Here is why mysticism is a logical necessity: (1) We think in words, (2) Words are approximations, therefore (3) There are things which can not be expressed; this is the essence of the mystical.
As Wittgenstein states in proposition 6.522 of the Tractatus Logico Philosophicus: “There are, indeed, things that cannot be put into words. They make themselves manifest. They are what is mystical.”
The Tractatus Logico Philosophicus is, to a great extent, a logical proof of the necessity of mysticism. In a manner reminiscent of Lao Tzu’s writing of the Tao Te Ching, the words of this short book had to almost be bled out of Wittgenstein while he wrote it. Consider these two quotations:
“Those who speak, do not know; those who know, do not speak.”
— Lao Tsu, Tao Te Ching
“Whereof one can not speak, thereof one must be silent”
— Ludwig Wittgenstein, Tractatus Logico Philosophicus
Now consider how hard it is to write a treatise on the matter!
Consider all of the aspects of life which can not be adequately expressed in language: “love”, “beauty”, “flow”, “happiness”. In many ways, all of the things in life that matter most are the hardest to describe.
In many ways, all of the things in life that matter most are the hardest to describe.
Since his death in 1951, academic philosophers have tried to understand Wittgenstein’s work by turning it into “a system” or some other equally cruel torture. For me, his work is easy to understand, because his “philosophy” is “no-philosophy” – time and again he writes that philosophy is an activity of clarification, not an attempt at systematically writing down all the Truths of the world. One of the last sentences he wrote before his death, later published in the book On Certainty, was: “Doubting and non-doubting behavior. There is a first only if there is a second.” Thirty years before that, he wrote: “Skepticism is not irrefutable, but obviously nonsensical, when it tries to raise doubts where no questions can be asked.
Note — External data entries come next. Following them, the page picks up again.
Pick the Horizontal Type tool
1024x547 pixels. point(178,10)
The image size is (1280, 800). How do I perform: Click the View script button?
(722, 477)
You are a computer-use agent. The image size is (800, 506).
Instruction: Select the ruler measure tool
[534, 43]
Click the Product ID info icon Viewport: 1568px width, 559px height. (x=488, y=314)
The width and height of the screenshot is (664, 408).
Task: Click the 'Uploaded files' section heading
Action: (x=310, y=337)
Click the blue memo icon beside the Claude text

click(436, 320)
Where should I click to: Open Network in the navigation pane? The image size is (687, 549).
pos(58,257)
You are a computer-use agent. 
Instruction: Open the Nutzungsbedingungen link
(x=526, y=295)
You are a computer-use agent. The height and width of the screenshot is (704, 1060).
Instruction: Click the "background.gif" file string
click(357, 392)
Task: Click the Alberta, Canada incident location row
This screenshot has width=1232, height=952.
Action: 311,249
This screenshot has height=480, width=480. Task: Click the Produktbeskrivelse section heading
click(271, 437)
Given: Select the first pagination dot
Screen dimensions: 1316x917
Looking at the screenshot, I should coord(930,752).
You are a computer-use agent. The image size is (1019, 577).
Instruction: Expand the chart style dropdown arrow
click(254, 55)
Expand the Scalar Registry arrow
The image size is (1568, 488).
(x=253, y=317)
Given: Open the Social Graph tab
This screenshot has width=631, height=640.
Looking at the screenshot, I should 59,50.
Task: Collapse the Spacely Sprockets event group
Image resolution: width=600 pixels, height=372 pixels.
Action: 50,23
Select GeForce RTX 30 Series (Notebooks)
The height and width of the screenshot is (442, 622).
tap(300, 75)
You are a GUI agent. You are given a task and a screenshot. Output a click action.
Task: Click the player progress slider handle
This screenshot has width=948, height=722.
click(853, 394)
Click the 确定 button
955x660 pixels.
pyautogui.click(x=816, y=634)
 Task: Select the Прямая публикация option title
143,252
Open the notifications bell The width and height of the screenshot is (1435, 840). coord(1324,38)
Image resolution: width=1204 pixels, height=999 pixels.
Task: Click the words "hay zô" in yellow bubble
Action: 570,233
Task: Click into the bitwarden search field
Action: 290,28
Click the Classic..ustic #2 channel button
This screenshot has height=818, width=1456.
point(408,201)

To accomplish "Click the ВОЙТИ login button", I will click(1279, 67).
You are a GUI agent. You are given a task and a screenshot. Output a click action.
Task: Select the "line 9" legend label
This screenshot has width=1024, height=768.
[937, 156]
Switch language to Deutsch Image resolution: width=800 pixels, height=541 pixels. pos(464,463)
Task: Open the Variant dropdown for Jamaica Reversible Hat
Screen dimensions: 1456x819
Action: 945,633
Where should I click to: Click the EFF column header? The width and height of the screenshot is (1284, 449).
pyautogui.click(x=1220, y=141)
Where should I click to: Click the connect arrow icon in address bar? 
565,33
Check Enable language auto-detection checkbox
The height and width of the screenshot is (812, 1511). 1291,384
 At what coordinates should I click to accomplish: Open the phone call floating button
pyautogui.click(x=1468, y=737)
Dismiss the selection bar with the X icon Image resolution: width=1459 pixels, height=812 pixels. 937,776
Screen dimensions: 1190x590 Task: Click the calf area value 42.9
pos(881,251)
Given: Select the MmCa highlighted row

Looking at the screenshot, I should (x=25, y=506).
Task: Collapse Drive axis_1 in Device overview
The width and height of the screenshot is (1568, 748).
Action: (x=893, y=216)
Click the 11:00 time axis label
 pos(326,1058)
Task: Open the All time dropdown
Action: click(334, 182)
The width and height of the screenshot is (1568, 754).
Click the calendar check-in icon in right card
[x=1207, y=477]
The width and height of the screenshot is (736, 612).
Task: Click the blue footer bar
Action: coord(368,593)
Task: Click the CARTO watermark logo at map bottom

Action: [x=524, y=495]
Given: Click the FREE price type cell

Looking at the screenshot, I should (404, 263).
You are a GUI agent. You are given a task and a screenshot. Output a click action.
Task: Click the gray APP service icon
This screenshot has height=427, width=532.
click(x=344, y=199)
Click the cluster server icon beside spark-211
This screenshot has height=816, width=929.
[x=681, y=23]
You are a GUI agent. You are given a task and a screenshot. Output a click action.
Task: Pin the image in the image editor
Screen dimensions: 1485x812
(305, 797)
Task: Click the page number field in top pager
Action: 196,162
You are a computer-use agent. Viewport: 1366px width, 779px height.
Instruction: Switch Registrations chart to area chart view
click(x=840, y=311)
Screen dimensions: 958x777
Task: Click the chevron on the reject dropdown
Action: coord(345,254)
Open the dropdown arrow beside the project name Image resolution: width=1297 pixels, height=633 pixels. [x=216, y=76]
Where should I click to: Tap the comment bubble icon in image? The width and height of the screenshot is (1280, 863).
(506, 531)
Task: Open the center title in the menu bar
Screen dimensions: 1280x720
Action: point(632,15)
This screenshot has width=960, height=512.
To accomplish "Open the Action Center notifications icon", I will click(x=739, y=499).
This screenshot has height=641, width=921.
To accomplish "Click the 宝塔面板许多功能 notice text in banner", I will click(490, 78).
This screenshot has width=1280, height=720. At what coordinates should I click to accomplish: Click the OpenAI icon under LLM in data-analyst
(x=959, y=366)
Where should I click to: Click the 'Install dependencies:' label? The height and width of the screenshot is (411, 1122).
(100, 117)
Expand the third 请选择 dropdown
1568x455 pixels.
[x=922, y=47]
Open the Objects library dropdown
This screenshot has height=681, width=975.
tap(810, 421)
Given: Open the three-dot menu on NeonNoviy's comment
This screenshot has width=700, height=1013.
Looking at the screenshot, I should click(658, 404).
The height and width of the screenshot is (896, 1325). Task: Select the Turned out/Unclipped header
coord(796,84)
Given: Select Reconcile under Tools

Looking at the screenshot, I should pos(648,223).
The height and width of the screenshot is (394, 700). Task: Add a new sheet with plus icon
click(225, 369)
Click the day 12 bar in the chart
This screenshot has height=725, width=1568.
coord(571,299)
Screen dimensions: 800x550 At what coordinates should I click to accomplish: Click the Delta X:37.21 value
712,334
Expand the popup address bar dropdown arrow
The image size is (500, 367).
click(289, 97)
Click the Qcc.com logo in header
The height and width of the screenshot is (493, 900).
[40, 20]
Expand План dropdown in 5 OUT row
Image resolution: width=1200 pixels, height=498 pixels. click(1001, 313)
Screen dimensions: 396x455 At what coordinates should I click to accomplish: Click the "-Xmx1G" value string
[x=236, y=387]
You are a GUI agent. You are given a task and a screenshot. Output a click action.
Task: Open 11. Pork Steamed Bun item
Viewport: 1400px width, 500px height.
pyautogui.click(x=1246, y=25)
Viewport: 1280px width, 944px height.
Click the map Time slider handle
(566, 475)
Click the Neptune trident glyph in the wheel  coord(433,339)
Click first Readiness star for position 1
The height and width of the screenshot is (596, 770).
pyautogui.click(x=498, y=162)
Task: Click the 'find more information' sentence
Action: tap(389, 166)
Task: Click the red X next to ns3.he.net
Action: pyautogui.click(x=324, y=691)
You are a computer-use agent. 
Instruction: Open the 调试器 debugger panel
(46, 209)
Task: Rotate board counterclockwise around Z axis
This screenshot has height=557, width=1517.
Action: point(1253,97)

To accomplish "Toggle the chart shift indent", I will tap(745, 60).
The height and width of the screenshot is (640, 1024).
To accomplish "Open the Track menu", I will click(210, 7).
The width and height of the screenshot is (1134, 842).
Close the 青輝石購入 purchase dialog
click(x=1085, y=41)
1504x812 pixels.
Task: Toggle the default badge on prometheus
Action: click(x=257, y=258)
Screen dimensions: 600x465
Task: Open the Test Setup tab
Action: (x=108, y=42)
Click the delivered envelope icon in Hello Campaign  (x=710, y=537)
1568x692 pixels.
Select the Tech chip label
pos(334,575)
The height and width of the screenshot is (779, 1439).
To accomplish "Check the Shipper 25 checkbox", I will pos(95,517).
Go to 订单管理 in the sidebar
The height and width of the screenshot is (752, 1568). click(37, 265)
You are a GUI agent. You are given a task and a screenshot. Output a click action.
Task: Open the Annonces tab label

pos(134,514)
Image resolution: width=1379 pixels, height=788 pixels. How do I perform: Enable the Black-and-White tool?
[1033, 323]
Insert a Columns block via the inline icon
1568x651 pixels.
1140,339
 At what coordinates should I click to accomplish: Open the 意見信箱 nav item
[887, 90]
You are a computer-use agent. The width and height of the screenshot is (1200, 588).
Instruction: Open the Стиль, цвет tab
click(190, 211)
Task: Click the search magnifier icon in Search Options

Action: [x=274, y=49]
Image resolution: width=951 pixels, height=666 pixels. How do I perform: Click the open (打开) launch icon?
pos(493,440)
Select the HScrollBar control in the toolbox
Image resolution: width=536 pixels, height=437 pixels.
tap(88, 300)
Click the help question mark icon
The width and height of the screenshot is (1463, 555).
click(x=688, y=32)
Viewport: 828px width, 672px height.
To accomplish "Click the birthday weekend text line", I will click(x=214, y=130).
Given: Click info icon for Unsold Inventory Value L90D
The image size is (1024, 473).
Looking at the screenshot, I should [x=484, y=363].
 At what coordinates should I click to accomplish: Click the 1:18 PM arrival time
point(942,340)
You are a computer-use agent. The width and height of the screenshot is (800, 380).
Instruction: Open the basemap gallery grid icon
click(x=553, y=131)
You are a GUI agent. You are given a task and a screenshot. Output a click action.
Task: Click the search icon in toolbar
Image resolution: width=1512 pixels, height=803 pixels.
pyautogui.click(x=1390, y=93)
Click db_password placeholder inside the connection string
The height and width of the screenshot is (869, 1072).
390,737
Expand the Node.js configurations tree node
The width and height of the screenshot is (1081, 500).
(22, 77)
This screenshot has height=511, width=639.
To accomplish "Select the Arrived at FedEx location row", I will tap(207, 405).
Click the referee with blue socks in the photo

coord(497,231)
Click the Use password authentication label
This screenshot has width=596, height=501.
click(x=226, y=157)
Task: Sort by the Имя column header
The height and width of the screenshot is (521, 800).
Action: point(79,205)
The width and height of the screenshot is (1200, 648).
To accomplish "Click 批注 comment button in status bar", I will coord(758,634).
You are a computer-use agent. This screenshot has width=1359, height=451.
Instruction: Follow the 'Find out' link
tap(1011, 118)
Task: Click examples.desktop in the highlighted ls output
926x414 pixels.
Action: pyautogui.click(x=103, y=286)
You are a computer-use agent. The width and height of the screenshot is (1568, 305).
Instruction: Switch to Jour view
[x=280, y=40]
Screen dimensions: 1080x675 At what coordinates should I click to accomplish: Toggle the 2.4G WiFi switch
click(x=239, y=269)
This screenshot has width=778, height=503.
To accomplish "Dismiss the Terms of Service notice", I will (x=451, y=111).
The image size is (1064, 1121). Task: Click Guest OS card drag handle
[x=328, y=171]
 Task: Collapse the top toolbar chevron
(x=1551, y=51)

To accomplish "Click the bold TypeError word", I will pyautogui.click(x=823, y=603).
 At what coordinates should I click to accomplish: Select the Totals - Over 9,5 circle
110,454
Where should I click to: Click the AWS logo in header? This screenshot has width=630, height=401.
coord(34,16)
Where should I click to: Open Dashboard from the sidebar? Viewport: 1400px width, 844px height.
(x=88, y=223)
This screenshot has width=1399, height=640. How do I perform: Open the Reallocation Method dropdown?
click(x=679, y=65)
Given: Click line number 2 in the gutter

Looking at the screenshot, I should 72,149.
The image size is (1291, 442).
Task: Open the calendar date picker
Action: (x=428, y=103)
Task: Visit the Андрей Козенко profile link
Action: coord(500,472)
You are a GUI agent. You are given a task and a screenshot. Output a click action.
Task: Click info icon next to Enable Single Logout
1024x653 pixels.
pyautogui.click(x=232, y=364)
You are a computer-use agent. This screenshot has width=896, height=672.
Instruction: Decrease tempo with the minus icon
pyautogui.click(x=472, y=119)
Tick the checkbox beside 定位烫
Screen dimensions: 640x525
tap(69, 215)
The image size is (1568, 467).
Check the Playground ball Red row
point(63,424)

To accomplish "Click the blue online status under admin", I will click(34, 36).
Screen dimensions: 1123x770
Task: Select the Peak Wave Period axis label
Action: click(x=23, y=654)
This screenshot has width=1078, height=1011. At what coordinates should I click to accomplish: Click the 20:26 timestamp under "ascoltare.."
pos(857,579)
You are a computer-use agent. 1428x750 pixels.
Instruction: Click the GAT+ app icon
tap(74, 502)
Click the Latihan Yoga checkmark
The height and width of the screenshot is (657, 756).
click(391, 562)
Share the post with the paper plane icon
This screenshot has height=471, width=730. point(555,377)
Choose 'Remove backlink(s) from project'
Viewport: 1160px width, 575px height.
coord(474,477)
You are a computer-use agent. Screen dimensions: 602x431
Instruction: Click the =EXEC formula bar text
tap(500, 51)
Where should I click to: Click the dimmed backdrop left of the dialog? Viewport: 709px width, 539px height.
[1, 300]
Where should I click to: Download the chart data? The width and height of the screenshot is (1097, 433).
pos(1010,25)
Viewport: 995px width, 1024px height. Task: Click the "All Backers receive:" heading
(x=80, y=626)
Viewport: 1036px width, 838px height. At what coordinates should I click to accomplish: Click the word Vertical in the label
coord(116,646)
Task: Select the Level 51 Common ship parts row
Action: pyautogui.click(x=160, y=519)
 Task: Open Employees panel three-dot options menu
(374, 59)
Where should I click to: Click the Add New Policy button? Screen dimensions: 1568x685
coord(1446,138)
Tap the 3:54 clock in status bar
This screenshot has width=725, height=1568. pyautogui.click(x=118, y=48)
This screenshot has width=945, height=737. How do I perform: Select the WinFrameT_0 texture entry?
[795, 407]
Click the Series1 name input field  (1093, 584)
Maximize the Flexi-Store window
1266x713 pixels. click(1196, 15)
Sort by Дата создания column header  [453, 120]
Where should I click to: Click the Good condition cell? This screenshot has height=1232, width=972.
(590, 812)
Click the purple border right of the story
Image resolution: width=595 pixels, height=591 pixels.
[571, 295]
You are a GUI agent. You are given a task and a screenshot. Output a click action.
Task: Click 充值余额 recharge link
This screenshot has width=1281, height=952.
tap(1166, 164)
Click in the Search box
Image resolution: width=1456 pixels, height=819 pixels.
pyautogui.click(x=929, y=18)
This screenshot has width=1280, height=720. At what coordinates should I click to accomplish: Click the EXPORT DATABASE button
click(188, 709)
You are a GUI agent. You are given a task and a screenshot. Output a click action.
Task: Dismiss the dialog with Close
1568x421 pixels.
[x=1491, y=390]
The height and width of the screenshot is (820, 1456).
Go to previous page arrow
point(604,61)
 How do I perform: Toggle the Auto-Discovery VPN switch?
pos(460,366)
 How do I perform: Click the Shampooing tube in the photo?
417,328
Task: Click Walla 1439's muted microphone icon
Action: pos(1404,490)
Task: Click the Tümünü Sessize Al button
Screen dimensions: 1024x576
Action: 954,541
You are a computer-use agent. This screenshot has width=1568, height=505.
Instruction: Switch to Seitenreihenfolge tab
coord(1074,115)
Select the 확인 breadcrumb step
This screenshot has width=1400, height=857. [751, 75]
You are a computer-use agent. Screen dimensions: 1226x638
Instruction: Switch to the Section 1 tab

For doubt can exist only where a question exists, a question only where an answer exists, and an answer only where something can be said.” (TLP, proposition 6.51)
Is the point that Wittgenstein was a Taoist? No, of course not. What is important is that here we have the most influential philosopher of the 20th century, originally trained as an engineer, who becomes so deeply immersed in logic that he eventually realizes that it is a house of cards. In fact, in his later thought Wittgenstein began to describe logic as another form of what he called a “language game.” Such a game is fine, as long as everybody is playing by the same rule book. But, like any other game, it doesn’t necessarily have anything to do with life-as-we-live-it.
This mystical orientation in a logician is not limited to Wittgenstein; it is a fairly common phenomenon among logicians and theoretical mathematicians. For example, Raymond Smullyan, a mathematical logician with an international reputation, is also the author of The Tao is Silent – his ruminations upon the Tao.
So where does this all lead? I personally do not advocate that anyone accept any teaching uncritically. However, I think that some who would profit from the acceptance of mysticism are kept from doing so because they are afraid to admit a certain “illogic” into their lives. For those people, I offer Wittgenstein’s analysis of the nature of logic as the instrument to rid themselves of the chains of reliance on a stilted logic and to free themselves to experience the mystical in their lives.